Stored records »

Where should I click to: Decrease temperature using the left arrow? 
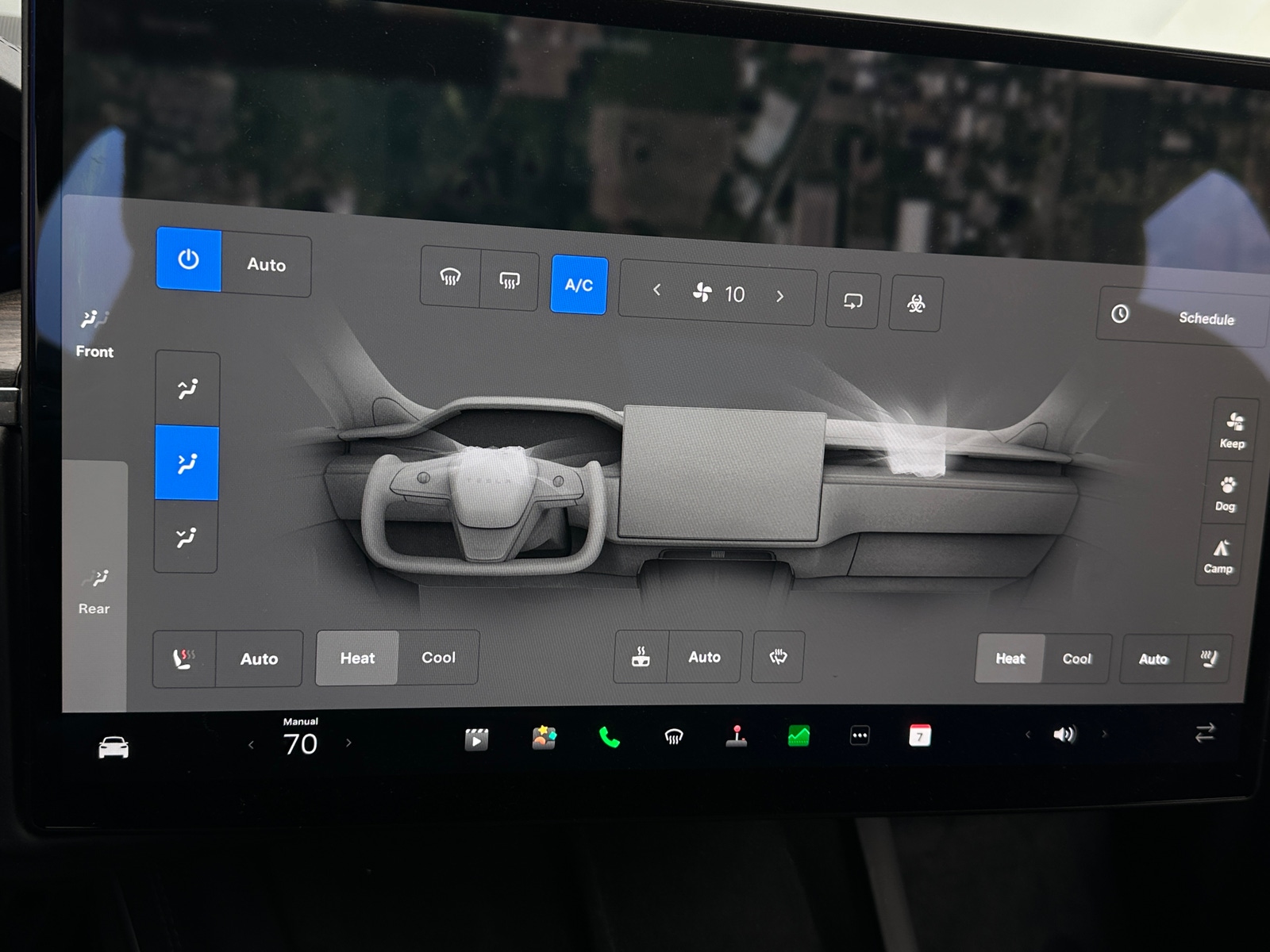(x=252, y=743)
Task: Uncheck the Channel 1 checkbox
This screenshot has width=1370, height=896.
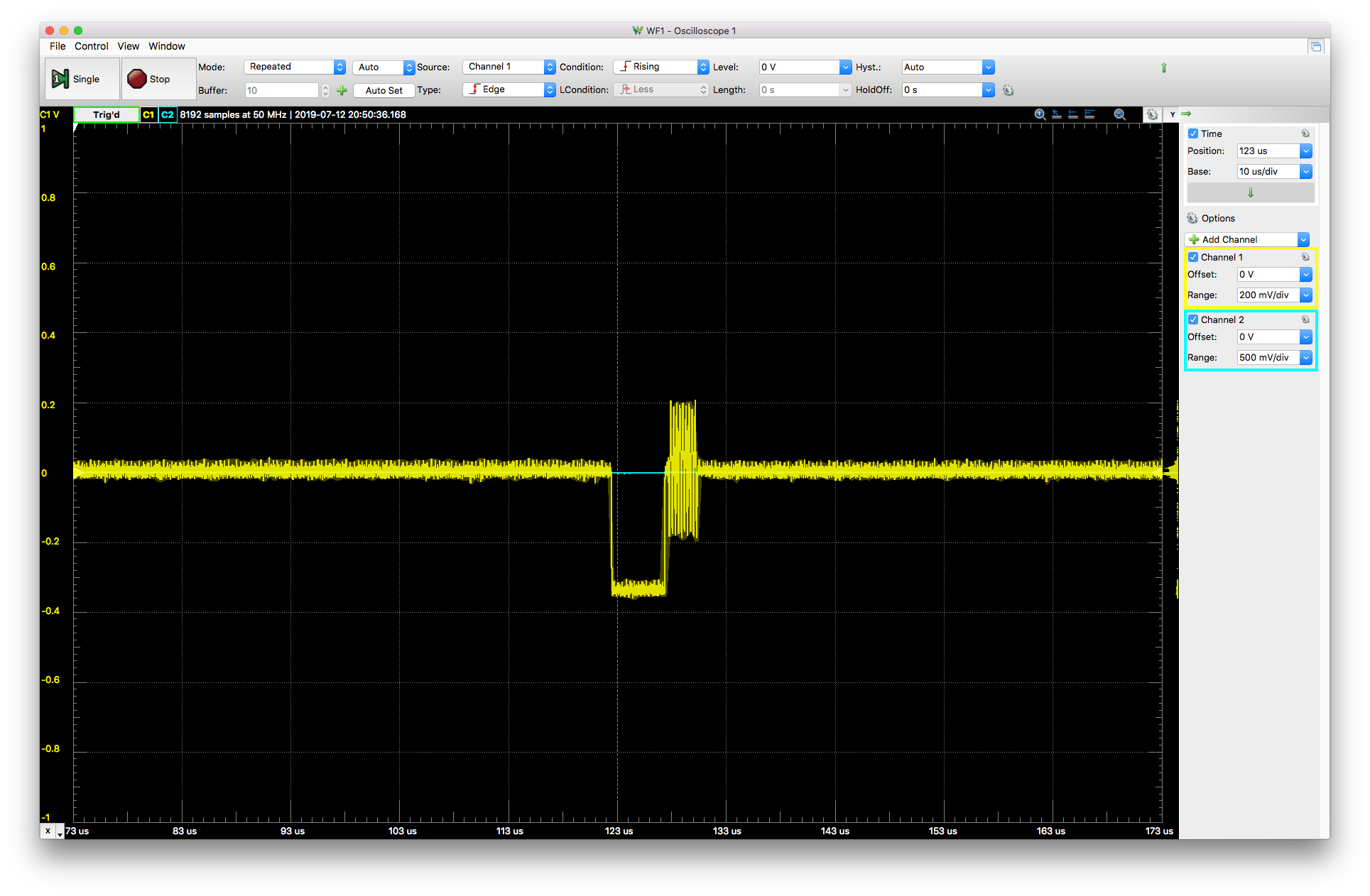Action: (1193, 257)
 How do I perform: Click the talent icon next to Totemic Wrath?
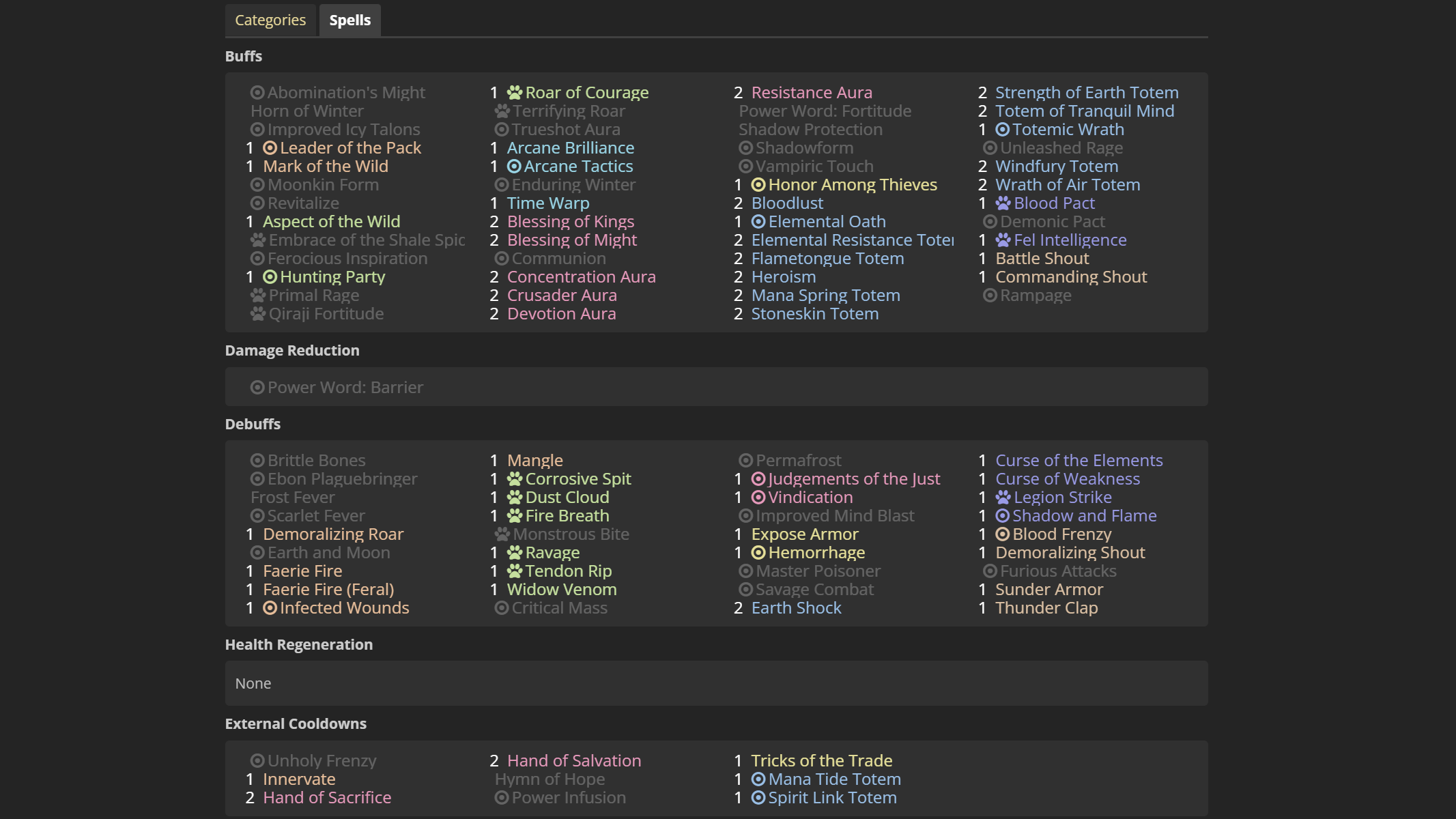tap(1003, 130)
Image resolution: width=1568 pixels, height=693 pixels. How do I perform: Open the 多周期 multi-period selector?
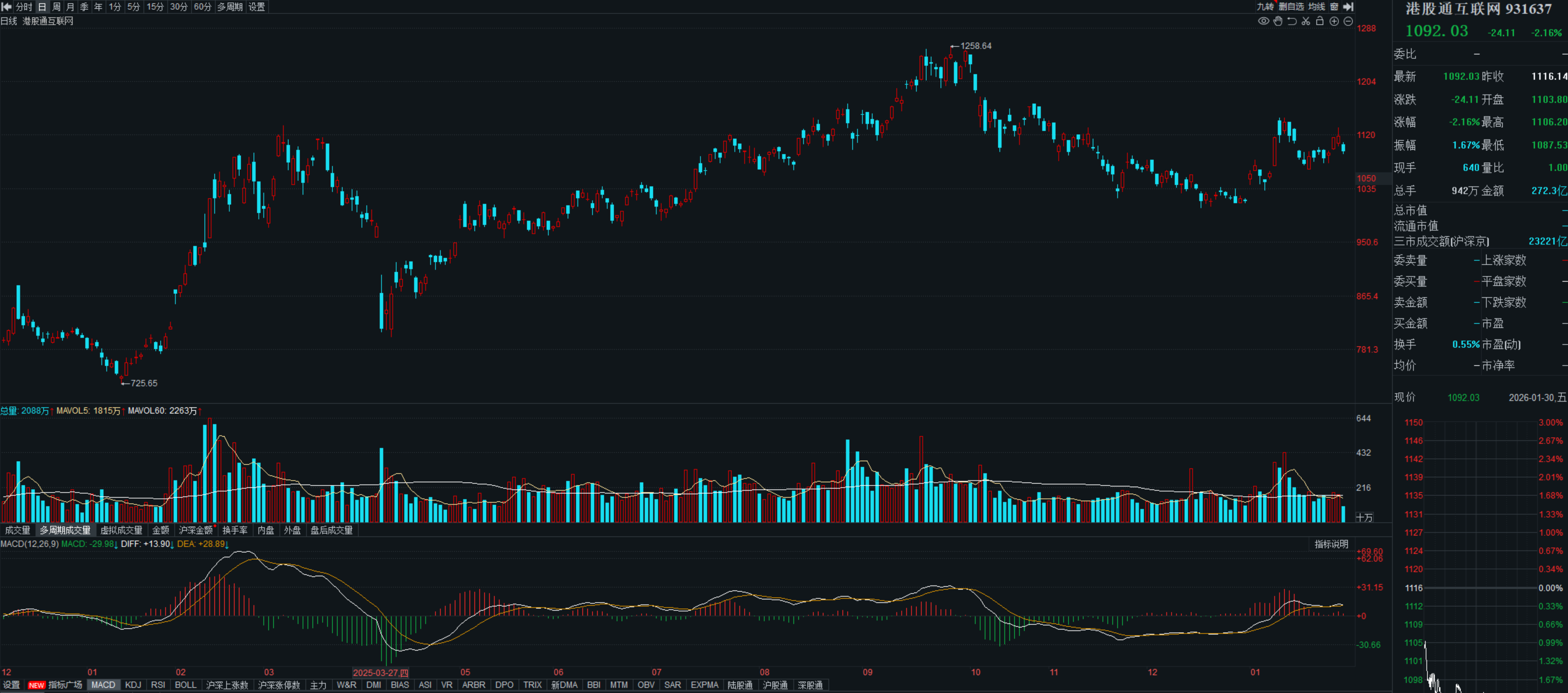(x=229, y=7)
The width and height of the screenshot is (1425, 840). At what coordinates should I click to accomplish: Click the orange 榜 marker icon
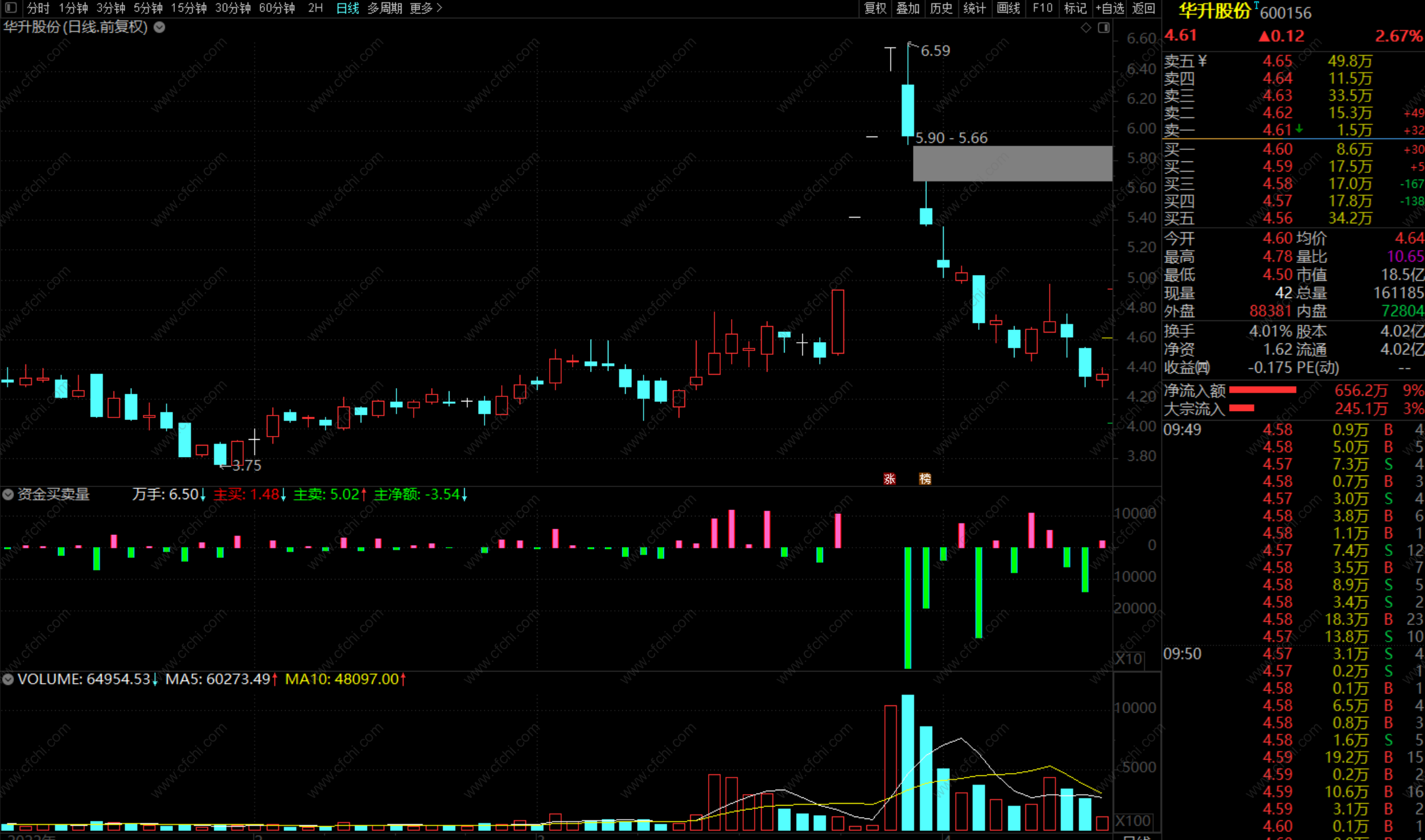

YOUR TASK »
No pictures belong in the answer. It must repeat exactly the lines from the line with "Image resolution: width=1568" through the final line of the records.

FINAL ANSWER »
Image resolution: width=1568 pixels, height=693 pixels. How do I perform: Open the 多周期 multi-period selector?
(x=229, y=7)
The width and height of the screenshot is (1425, 840). At what coordinates should I click to accomplish: Click the orange 榜 marker icon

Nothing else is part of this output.